# Available data
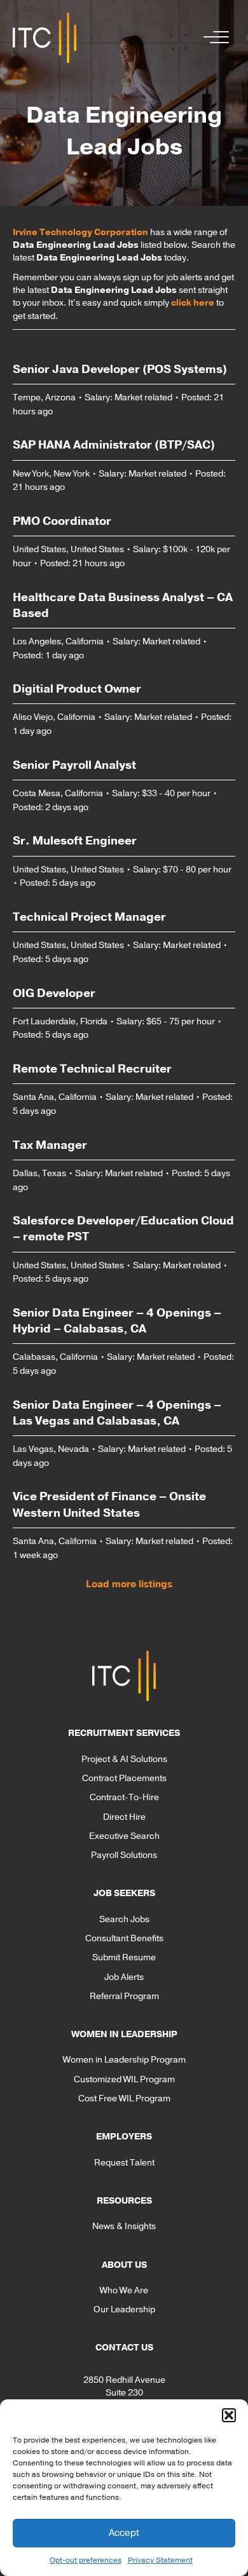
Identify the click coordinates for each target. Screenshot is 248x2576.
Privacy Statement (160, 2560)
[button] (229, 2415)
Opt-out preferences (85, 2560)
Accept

# Problem to work on
Transcribe the material above in full. No picture is to be copied.

# Answer to the problem
Identify the click coordinates for each target. Screenshot is 248x2576.
Privacy Statement (160, 2560)
[button] (229, 2415)
Opt-out preferences (85, 2560)
Accept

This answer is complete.